Inside the colonial-style building, we entered the formal dining hall where its taxidermy animal heads stared down at us from their high perches on the wall, the many British era paintings below them tried to soften the ambience, the crystalware in the solid wooden cabinets reminded you of the real purpose of the room, while the ancient sculptures transported you to a different era altogether.

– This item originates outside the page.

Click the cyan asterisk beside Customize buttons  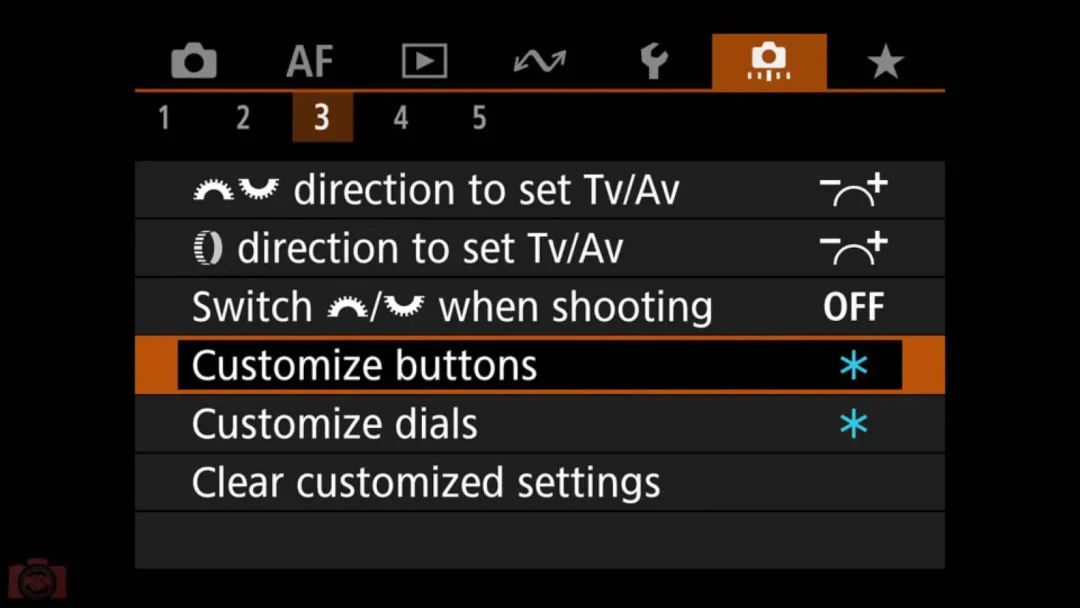(x=853, y=365)
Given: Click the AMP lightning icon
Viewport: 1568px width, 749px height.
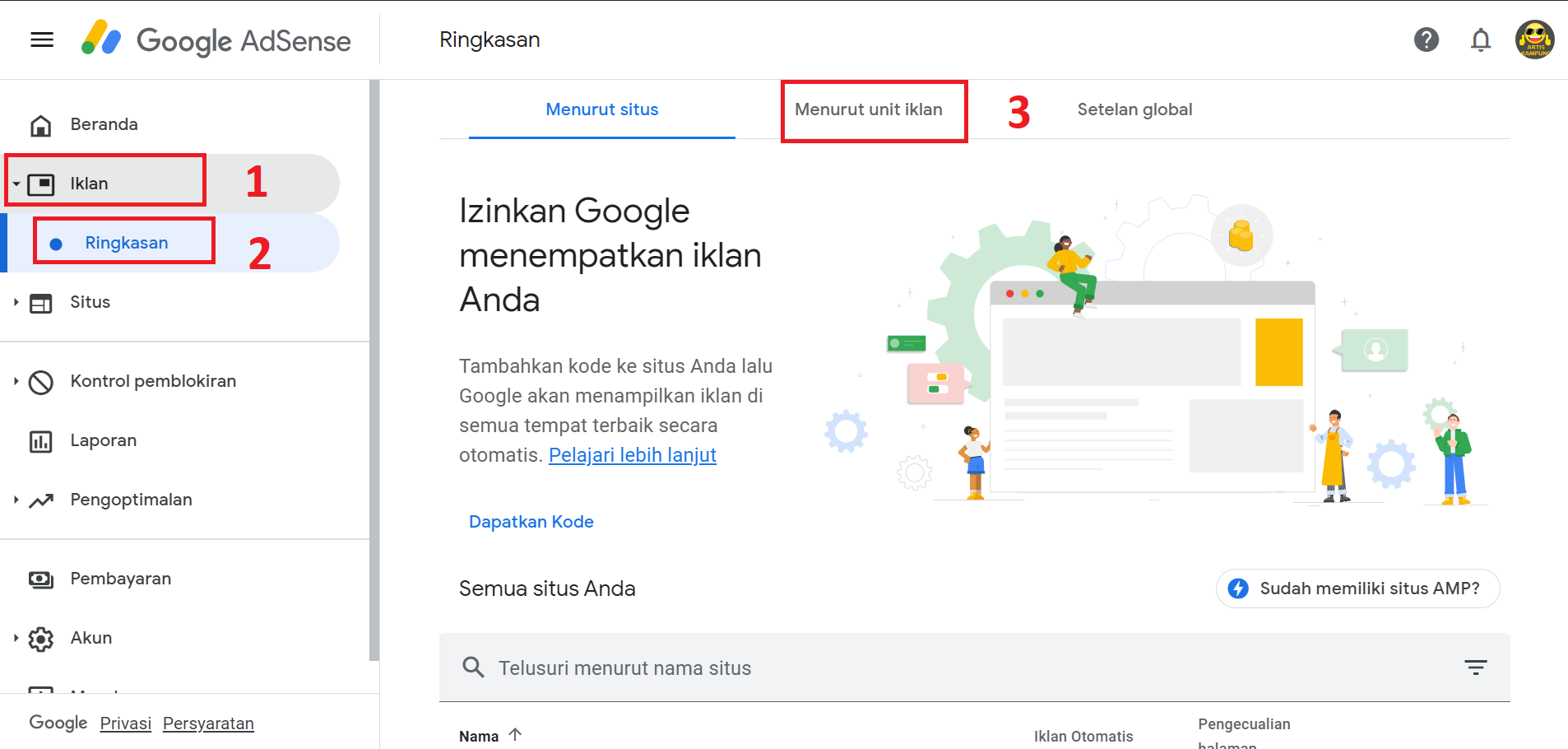Looking at the screenshot, I should click(x=1238, y=588).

Next we visited the governor's office with its two rows of red cushioned chairs with the governor's blue cushioned chair presiding over them. This hall is dotted with beautiful artifacts from several centuries. The seats in the waiting area have enamel designs on wood and plush cushions covered in bright embroideries. The walls are lined with collections of photographs of all governors of Karnataka, presidents and prime ministers of India. One end offered a delightful view of the garden, while the other end lead to the ceremonial hall where leaders are sworn in.

The ceremonial hall is an awe inspiring place too. It's walls are decorated with glorious Tanjore paintings and enormous tapestries which would look even grander with some restoration. Rows of wooden chairs emblazoned with the national emblem were neatly lined up facing the stage which was now covered by a giant screen. A short video showcasing aerial views of the campus and a quick tour of the interiors and arrangements at the Raj Bhavan was followed by a recorded speech by Governor Vajubhai Vala.

We left the hall and walked past a series of rooms meant for official guests, each named after an Indian river. We exited the mansion, walked through a small portion of the garden, past a rudraksha tree planted by Prime Minister Modi, and found ourselves back at the flower clock by the main gate after 1.25 hours. Since we couldn't click photos during the tour, I satisfied my rebellious itch by sneak-clicking a picture then and there.

Too bad the Governor didn't meet us. Oh well!